Labour Board removes investigator assigned to FISH-NL’s certification application; entire process ‘a nightmare’

FOR IMMEDIATE RELEASE Tuesday, Dec. 5th, 2017

The Federation of Independent Sea Harvesters of Newfoundland and Labrador (FISH-NL) is deeply concerned that the investigator with the province’s Labour Relations Board assigned to its application for certification has been removed from the file almost a year after taking it on.

“The process of reviewing our application has already taken far too long, and now it will most definitely take even longer,” says Ryan Cleary, President of FISH-NL. “This entire situation is a nightmare.”

Cleary was contacted on Monday morning by an inshore harvester who read on the Internet that Jody Saunders, a Mount Pearl lawyer, had been disciplined in July, 2006 by the Law Society of Newfoundland and Labrador.

Saunders was found guilty of “conduct deserving of sanction” on four charges involving “competence and quality of service”, and reprimanded by the law society.

The harvester questioned whether it was the same Jody Saunders, a lawyer by trade, who serves as Deputy CEO of the Labour Relations Board, and who’s been the investigator assigned to FISH-NL’s application from Day 1. Saunders joined the Labour Relations Board in 2012.

FISH-NL raised the concern with Glenn Branton, CEO of the Labour Relations Board, who telephoned back a short while later Monday to say “another officer has been assigned to the file.”

FISH-NL presented its application for certification to the Labour Relations Board on Dec. 30, 2016, with little movement in the case until mid-October, when the board released a list of 6,372 inshore harvesters it had been handed by DFO.

The list is of names only.

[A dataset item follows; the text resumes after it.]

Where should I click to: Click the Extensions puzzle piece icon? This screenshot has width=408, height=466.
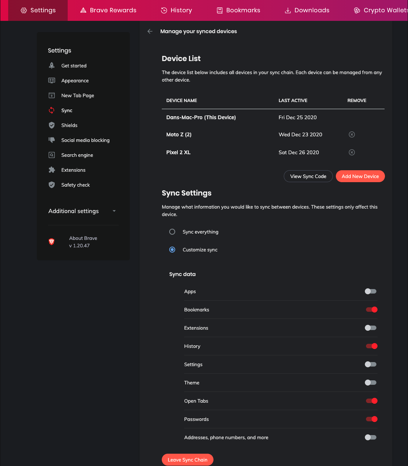(x=52, y=170)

The communities where the harvesters live and contact information wasn’t provided for “confidentiality reasons.”

Cleary says that has created a situation where — in order to verify the Labour Board’s list — harvesters are put in a position of having to investigate other harvesters, neighbours investigating neighbours.

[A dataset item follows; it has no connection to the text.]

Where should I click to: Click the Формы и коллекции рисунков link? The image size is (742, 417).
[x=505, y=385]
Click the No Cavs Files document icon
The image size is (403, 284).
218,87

“This process is ludicrous,” said Cleary. “The Labour Board’s list of harvesters is also grossly inaccurate — including harvesters who’ve retired, sold out or are deceased — and then on top of that there are names of people who’ve never fished.”

“FISH-NL’s captains, because that’s who’s doing this verification work, are expected to investigate whether a particular harvester is living or dead, whether they actually fish or work full-time in Alberta or at something else, and then supply their contact information,” he said. “The confidentiality argument doesn’t hold water, and our captains are not comfortable with the process.”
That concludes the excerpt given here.